**YOUR TASK**
Find "Screen dimensions: 1309x604" and "Task: Click the pink front panel jack" in the records below. Copy the lines holding them and every line between, exactly, and no others.
Segment Start: INPUT DATA
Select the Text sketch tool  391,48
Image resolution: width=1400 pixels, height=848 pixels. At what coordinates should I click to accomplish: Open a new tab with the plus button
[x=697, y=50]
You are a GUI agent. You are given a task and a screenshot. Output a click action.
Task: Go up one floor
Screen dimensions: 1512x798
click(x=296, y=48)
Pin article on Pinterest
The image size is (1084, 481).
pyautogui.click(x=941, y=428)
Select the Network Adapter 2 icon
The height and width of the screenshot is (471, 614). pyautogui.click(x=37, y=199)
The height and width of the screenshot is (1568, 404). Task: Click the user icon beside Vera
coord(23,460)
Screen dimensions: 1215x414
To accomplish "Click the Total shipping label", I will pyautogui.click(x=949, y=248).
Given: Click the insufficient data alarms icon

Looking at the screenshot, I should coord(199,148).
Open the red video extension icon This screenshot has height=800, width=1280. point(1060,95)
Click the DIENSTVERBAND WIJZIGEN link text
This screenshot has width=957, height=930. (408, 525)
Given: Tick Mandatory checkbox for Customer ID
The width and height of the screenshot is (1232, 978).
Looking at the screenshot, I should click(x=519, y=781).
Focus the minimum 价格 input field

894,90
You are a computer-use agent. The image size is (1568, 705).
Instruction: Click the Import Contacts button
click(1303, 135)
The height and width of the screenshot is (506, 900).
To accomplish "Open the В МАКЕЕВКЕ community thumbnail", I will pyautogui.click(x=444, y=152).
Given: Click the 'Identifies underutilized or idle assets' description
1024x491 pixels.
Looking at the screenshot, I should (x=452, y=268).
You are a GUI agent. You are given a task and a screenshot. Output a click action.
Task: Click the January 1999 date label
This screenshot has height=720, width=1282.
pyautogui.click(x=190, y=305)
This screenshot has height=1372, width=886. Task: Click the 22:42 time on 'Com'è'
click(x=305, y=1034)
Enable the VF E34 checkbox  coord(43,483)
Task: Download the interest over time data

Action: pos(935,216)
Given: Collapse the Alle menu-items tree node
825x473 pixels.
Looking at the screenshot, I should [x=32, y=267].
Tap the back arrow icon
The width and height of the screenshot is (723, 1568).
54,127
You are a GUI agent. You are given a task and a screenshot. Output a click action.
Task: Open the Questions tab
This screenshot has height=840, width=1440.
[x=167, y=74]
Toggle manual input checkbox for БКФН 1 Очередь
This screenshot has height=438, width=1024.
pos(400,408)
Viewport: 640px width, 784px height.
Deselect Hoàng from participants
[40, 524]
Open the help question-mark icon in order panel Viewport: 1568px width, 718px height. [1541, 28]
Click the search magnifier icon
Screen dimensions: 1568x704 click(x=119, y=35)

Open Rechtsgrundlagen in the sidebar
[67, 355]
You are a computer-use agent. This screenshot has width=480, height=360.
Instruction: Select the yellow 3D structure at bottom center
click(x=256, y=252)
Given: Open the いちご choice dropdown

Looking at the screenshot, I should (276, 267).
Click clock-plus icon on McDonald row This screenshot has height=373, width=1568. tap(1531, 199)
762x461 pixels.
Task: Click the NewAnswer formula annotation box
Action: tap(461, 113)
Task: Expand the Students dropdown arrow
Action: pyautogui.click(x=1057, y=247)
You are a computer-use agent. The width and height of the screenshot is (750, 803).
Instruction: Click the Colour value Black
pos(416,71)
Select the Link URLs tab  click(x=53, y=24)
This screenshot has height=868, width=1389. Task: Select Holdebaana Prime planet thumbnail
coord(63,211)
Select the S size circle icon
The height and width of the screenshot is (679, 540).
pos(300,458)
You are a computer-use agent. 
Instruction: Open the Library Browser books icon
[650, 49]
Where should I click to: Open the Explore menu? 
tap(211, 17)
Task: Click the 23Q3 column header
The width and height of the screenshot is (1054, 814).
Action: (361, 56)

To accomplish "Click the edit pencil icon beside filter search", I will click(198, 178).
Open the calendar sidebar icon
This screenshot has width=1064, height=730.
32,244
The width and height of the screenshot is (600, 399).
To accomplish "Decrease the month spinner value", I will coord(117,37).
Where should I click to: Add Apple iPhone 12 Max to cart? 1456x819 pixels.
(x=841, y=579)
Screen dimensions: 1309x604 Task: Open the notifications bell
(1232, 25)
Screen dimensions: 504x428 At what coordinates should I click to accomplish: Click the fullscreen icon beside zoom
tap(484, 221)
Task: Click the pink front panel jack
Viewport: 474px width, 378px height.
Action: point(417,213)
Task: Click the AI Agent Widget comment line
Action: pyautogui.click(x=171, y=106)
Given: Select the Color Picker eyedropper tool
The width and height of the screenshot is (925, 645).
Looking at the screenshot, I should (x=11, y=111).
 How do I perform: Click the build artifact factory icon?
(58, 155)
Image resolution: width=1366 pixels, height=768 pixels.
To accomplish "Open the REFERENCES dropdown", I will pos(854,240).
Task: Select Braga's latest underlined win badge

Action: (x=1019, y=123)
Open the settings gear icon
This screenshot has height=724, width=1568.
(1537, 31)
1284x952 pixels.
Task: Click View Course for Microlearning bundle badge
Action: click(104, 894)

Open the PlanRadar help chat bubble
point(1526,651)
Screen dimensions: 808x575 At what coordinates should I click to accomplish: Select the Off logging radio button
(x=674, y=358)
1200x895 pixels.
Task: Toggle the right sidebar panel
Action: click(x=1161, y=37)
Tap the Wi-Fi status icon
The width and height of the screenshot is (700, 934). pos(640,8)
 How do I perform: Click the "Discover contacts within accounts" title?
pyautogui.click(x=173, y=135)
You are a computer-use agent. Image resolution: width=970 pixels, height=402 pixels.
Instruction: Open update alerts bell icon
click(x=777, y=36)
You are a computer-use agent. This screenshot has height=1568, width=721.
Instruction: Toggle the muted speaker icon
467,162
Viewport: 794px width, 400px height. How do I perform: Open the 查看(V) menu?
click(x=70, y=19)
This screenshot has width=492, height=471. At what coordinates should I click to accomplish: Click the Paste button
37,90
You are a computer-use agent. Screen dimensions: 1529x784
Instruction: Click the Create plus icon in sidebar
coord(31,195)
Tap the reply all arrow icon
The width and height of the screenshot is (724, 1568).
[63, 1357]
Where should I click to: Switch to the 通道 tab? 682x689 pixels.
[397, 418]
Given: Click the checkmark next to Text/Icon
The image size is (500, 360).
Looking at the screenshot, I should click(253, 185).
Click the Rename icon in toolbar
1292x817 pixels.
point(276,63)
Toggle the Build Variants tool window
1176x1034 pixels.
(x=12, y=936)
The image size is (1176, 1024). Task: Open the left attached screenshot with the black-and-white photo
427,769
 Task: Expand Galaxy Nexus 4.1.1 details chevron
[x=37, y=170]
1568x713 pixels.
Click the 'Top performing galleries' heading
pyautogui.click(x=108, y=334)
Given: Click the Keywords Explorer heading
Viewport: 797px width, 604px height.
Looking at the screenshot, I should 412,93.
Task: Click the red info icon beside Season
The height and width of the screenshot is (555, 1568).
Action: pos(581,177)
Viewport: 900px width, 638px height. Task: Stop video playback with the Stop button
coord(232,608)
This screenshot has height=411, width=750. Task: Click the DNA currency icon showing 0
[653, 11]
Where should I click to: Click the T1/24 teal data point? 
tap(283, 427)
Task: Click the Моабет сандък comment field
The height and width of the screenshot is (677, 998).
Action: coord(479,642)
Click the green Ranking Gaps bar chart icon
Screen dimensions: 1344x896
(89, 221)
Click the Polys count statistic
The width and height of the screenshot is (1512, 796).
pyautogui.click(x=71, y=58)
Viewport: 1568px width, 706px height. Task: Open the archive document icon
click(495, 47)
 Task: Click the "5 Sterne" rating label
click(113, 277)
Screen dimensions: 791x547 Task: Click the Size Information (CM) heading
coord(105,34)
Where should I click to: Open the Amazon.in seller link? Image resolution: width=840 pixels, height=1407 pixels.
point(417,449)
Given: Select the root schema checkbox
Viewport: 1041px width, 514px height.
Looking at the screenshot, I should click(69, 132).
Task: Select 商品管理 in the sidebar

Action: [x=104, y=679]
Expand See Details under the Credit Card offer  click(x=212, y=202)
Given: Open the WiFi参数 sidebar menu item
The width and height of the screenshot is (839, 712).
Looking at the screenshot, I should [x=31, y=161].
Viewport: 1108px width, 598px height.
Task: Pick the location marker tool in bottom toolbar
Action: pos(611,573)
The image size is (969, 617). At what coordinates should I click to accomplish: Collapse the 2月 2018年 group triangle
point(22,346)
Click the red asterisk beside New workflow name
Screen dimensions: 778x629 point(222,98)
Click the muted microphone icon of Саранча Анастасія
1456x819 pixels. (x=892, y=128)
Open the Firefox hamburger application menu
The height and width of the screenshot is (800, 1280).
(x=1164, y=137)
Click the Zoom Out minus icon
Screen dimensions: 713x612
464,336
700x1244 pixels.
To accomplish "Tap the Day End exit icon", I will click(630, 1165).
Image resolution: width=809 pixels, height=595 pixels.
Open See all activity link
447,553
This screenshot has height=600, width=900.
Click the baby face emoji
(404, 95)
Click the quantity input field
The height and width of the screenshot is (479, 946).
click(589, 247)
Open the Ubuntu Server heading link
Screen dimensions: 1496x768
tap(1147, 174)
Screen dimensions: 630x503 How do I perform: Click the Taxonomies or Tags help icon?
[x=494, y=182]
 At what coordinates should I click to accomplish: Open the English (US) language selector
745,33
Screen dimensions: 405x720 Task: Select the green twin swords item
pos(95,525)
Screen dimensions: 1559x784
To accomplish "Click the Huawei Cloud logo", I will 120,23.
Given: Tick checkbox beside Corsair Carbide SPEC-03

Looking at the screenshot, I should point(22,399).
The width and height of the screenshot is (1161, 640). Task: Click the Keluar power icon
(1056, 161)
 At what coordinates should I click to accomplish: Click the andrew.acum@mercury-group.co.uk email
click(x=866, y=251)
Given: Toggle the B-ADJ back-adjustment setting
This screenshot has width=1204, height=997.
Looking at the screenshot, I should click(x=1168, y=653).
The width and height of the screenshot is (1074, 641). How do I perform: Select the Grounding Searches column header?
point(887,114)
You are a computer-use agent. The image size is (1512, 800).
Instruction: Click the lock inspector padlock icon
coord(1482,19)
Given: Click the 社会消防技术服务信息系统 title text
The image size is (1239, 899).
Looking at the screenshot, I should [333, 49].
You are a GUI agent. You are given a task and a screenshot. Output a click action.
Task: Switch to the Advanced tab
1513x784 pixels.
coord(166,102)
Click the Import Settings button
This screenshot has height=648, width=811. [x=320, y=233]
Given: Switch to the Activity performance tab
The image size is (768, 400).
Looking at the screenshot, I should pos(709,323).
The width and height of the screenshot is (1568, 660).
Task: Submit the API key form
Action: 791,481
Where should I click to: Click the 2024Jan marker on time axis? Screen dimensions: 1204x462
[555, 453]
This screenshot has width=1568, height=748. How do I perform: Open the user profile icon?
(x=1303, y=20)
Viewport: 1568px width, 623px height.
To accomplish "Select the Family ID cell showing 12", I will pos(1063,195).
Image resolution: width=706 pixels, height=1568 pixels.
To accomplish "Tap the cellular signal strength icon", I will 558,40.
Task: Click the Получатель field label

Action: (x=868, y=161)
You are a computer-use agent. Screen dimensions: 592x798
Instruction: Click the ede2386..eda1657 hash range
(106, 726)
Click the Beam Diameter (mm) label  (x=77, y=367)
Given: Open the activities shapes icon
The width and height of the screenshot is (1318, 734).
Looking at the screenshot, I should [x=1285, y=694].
Segment End: INPUT DATA
**TASK RESULT**
Screen dimensions: 1309x604 Task: Open the notifications bell
(1232, 25)
Screen dimensions: 504x428 At what coordinates should I click to accomplish: Click the fullscreen icon beside zoom
tap(484, 221)
Task: Click the pink front panel jack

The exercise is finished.